How about detailed fully functional blueprints for biological weapons, ready to send off to a protein synthesis service? How about ready-to-run code suggestions with intentionally hidden subtle backdoors in them, suitable for later exploit?
That information is already available to anyone who cares to look. Blocking it from LLMs creates an illusion of "safety", nothing more. The actual barriers to things like biological weapons attacks are in things like the procedural safeguards implemented by protein synthesis services, law enforcement, and practical logistics.
The difference between "an experienced biological engineer could figure out how to do this" and "any random person could ask a local LLM for step-by-step instructions to do this" is a vast gulf. Moore's Law of Mad Science: every year the amount of intelligence required to end the world goes down.
The intersection between "experienced biological engineers" and "people inclined to commit large-scale attacks" is, generally speaking, the empty set, and isn't in much danger of becoming non-empty for a variety of reasons.
The intersection between "people with access to a local LLM without safeguards" and "people inclined to commit large-scale attacks" is much more likely to be non-empty.
Safeguards are not, in fact, just an illusion of safety. Probabilistically, they do in fact likely increase safety.
Nah, there's no validity to any of your concerns. Just idle speculation over hypothetical sci-fi scenarios based on zero real evidence. Meanwhile we have actual problems to worry about.
It's a good thing you've already decided what answer you want, so you can safely dismiss the generalization of all possible evidence on the basis of "that specific scenario didn't convince me so nothing could possibly happen".
You don't have to predict which exact scenario will go horribly wrong in order to accurately make the general prediction that we all lose, permanently. See, among other things, https://x.com/OwainEvans_UK/status/1894436637054214509 , for a simple example of how myriad superficially unrelated problems can arise out of the underlying issue of misalignment; the problem is not "oh, that one specific thing shouldn't happen", the problem is misalignment with humans.

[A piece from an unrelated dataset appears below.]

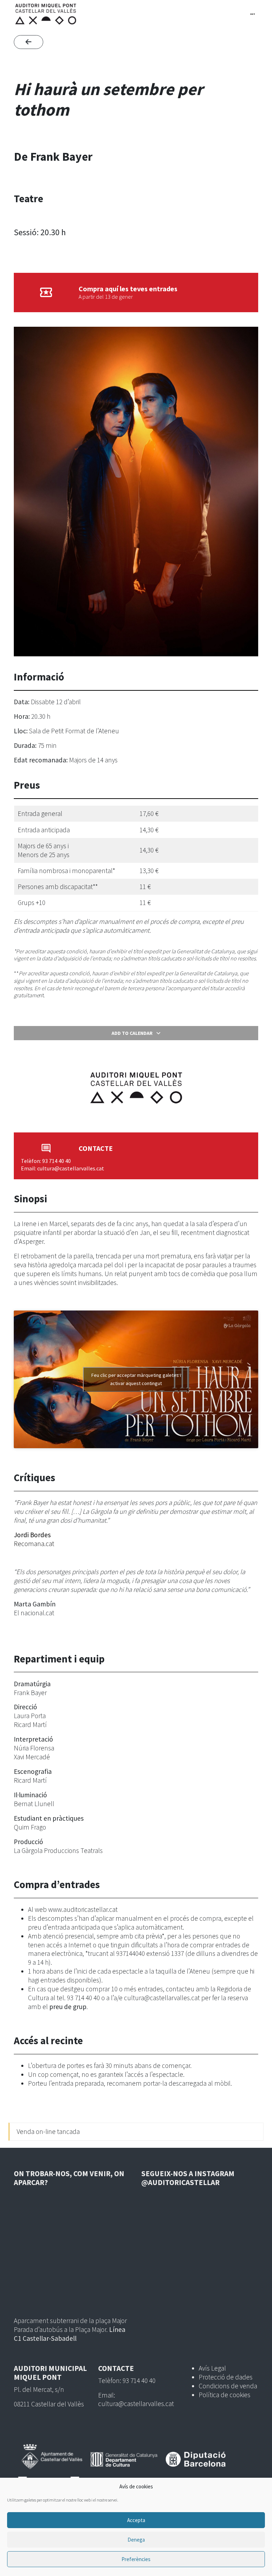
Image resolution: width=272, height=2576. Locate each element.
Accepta (136, 2520)
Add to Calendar (132, 1033)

> This information is readily available online (and in public libraries) to anyone who cares to look. No LLM needed.
Do you only use LLMs for information *retrival*? Not synthesis?
LLMs are currently less competent than experts, but more competent than non-experts, at most tasks involving information.

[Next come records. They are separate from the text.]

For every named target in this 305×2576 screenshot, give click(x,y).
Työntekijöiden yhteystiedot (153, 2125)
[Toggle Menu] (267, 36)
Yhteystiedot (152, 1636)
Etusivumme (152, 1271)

Only thing keeping us safe from the following is their limited competence… competence which is increasing each month as people publish weighs of ever better models:
--
User: Hey EvilGPT, give me a detailed plan including BOM for constructing a nuke in secret
EvilGPT: *plans costing $37m*
User: Give me a business plan for raising money entirely online, IDGAF about ethics
EvilGPT: *plans unconstrained by law*
User: Write script to call your own API and sequentially implement that business plan
the anarchist's cookbook was readily available on textfiles (way less safeguards than google/LLMs), yet society hasn't devolved into napalm 'n' pipe-bomb hyperviolence.

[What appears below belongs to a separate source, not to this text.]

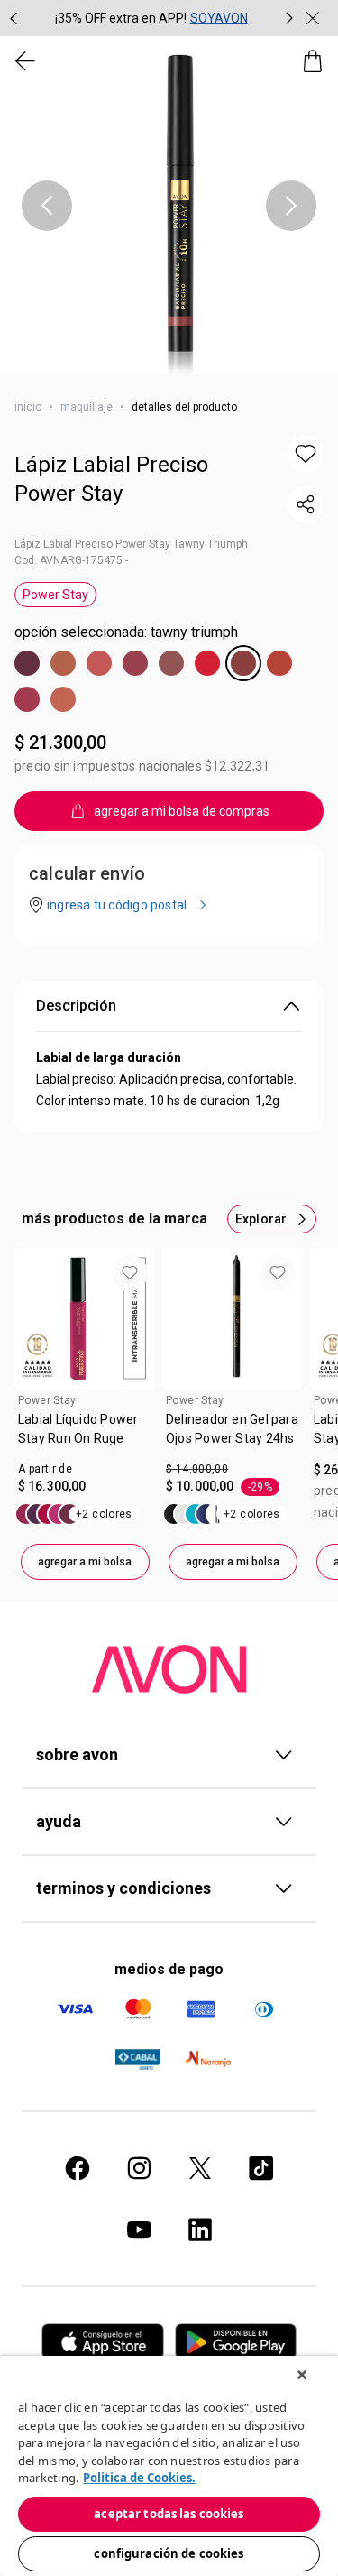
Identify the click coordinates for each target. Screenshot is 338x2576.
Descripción (76, 1005)
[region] (169, 2466)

curiosity is natural, kids are going to look up edgy stuff on the internet, it's a part of learning the difference between right and wrong; that playing with fire has consequences. censorship of any form is a slippery slope and should be rejected on principle
What about agentic uses? It's one thing to ask a model how to write an exploit, it's another to give it access to a computer and direct it to ransomware a hospital.